Dagli scacchi alle proteine e agli anticorpi: il meccanismo alla base – una specie di puzzle – è il medesimo ed è quello che ha permesso la produzione di quest’ultime ad un algoritmo. Si sa, ormai le nuove tecnologie sono centrali nel futuro della medicina: dalla robotica e la sua precisione nanometrica al metaverso, che permette di fare una pratica iper-realistica, fino all’intelligenza artificiale. Stavolta si è fatto ancora di più.

Lo studio

Avete capito bene: la stessa tecnica che permette all’Intelligenza artificiale di giocare a scacchi può aiutare a progettare proteine e nuovi anticorpi. Lo dimostra uno studio, pubblicato sull’autorevolissima rivista Science, coordinato da David Baker, dell’Universita’ di Washington a Seattle. Nello studio – considerato dalla stessa rivista come “ricerca dell’anno” nel 2021 – si dimostra in particolare come, attraverso il Reinforcement learning, questo tipo di algoirtmi possano specializzarsi nel risolvere puzzle molecolari. Ma vediamo come.

Come funziona?

Come sappiamo, l’IA deve avvalersi – in una sorta di fase di programmazione – di una fase di apprendimento. Una delle tecniche più usate è proprio quella sopra citata del Reinforcement learning, il cosiddetto Apprendimento per rinforzo, in cui la macchina apprende attraverso delle “ricompense” positive o negative a seconda dell’input. Una tecnica di apprendimento automatico che si è dimostrata particolarmente efficace nell’insegnare alla macchina a giocare a scacchi, una pratica ritenuta impossibile fino a poco tempo fa per una macchina.

Dagli scacchi alle proteine

Secondo Baker “i risultati mostrano che l’Apprendimento per rinforzo può fare molto più che padroneggiare i giochi da tavolo […] una volta addestrato a risolvere problemi annosi nella scienza delle proteine il software si è distinto nella creazione di molecole utili, tanto che se applicassimo questo metodo ai giusti problemi di ricerca si potrebbero accelerare una grande varietà di problemi”. L’algoritmo è quindi capace di identificare nuove molecole capaci di interagire con le proteine, il che significa “risolvere una sorta di puzzle” in cui la difficoltà è quella di disegnare le tessere mancanti per trovare “l’incastro” perfetto con la proteina, e così attivarla.

Siamo davanti all’ennesima rivoluzione in ambito biomedico. Riuscire a produrre anticorpi e proteine in modo veloce e sicuro può significare una vera svolta nel mondo farmaceutico e non solo. Questo è solo l’ultimo esempio di quell’IA “buona”, che va ad impattare positivamente nella ricerca e nelle vite di tutti noi – anche se magari non immediatamente – e che è il contrario dell’IA invasiva che rischia di “sostituire” buona parte del lavoro umano o che addirittura mistifica la realtà, come – banalmente – il Papa col Moncler.

Riccardo Imperiosi, Direttore Giovane Avanti!

**Esercizi**
(1) Secondo il testo, su quale rivista è stato pubblicato lo studio coordinato da David Baker?
(2) Riassumi il testo in due frasi.
(3) Riporta parola per parola il passo del testo che comincia con "Siamo davanti all’ennesima" e prosegue fino a "Papa col Moncler.".
Il materiale che segue non ha alcun legame con il testo.

**Dati estratti**
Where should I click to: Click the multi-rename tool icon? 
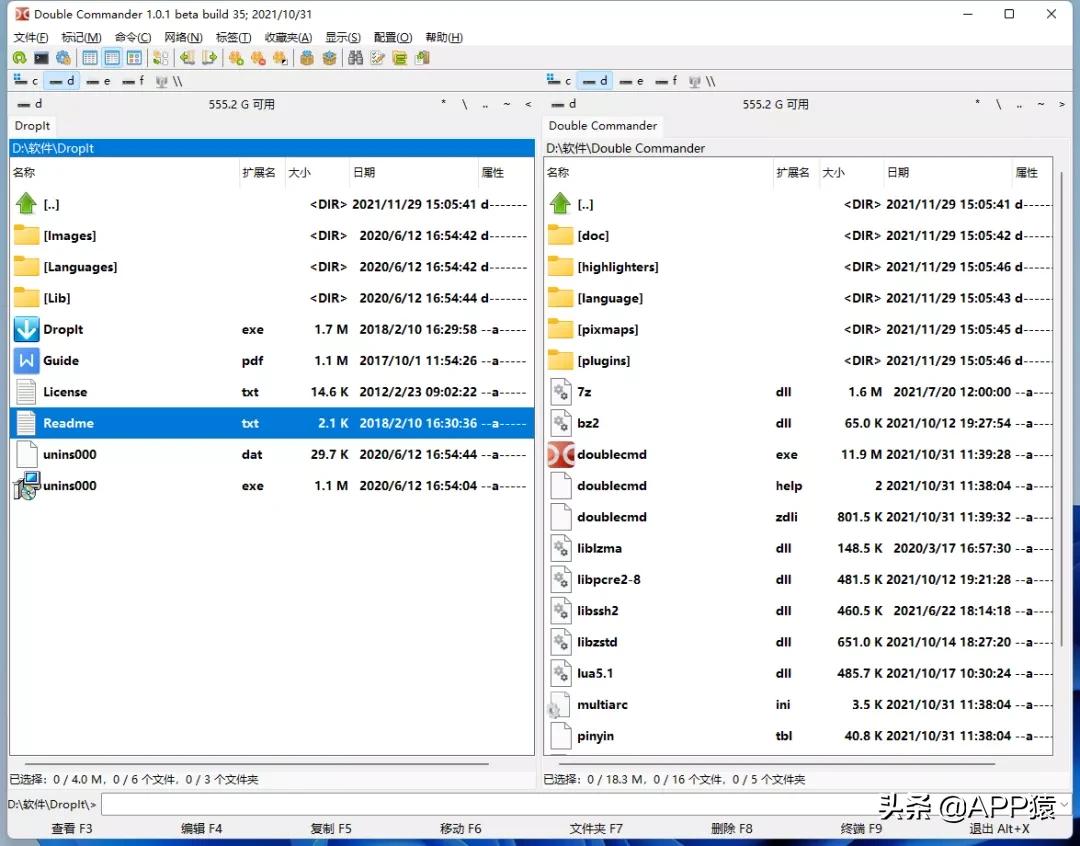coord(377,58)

---

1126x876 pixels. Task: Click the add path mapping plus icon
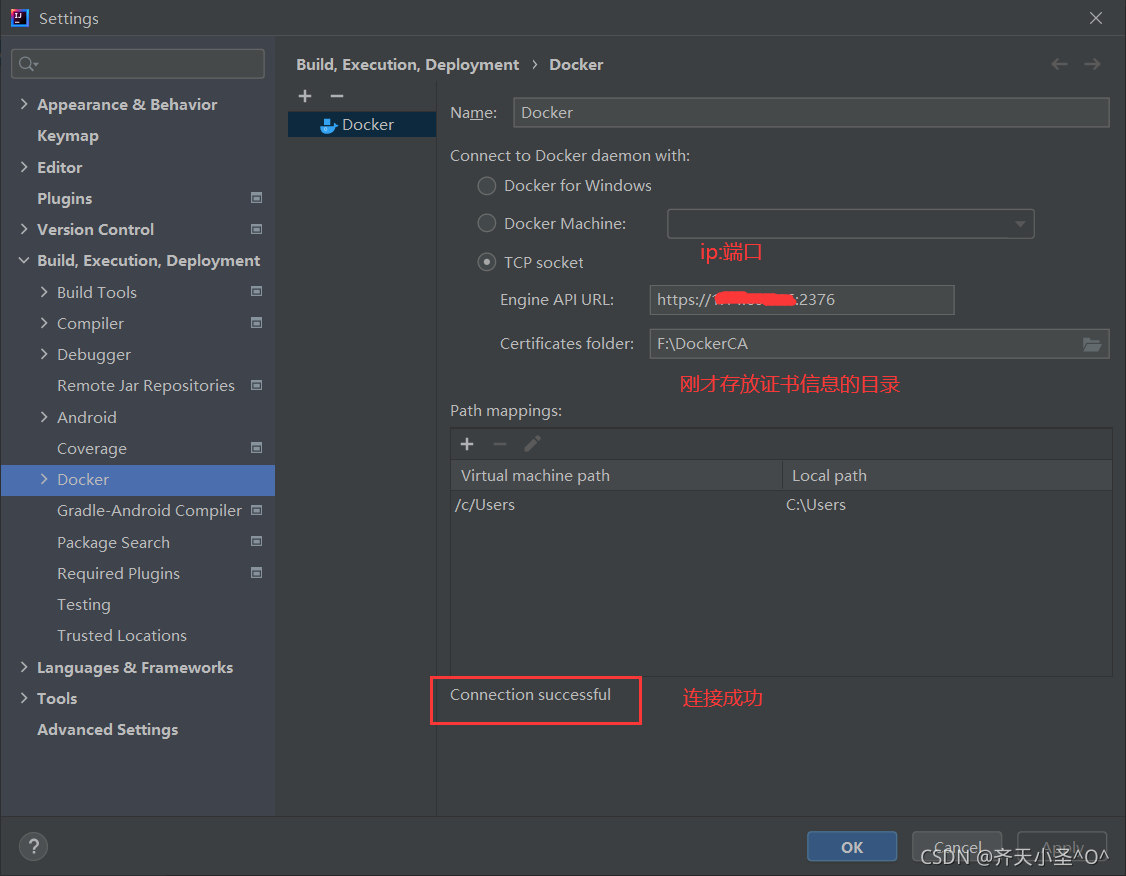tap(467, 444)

**Risultati attesi**
(1) Sulla rivista Science.

(2) Uno studio pubblicato su Science e coordinato da David Baker dell'Università di Washington a Seattle dimostra che il Reinforcement learning, la tecnica che permette all'intelligenza artificiale di giocare a scacchi, può aiutare a progettare proteine e nuovi anticorpi. L'algoritmo identifica nuove molecole capaci di interagire con le proteine risolvendo una sorta di puzzle, e produrre anticorpi e proteine in modo veloce e sicuro può significare una vera svolta nel mondo farmaceutico.

(3)
Siamo davanti all’ennesima rivoluzione in ambito biomedico. Riuscire a produrre anticorpi e proteine in modo veloce e sicuro può significare una vera svolta nel mondo farmaceutico e non solo. Questo è solo l’ultimo esempio di quell’IA “buona”, che va ad impattare positivamente nella ricerca e nelle vite di tutti noi – anche se magari non immediatamente – e che è il contrario dell’IA invasiva che rischia di “sostituire” buona parte del lavoro umano o che addirittura mistifica la realtà, come – banalmente – il Papa col Moncler.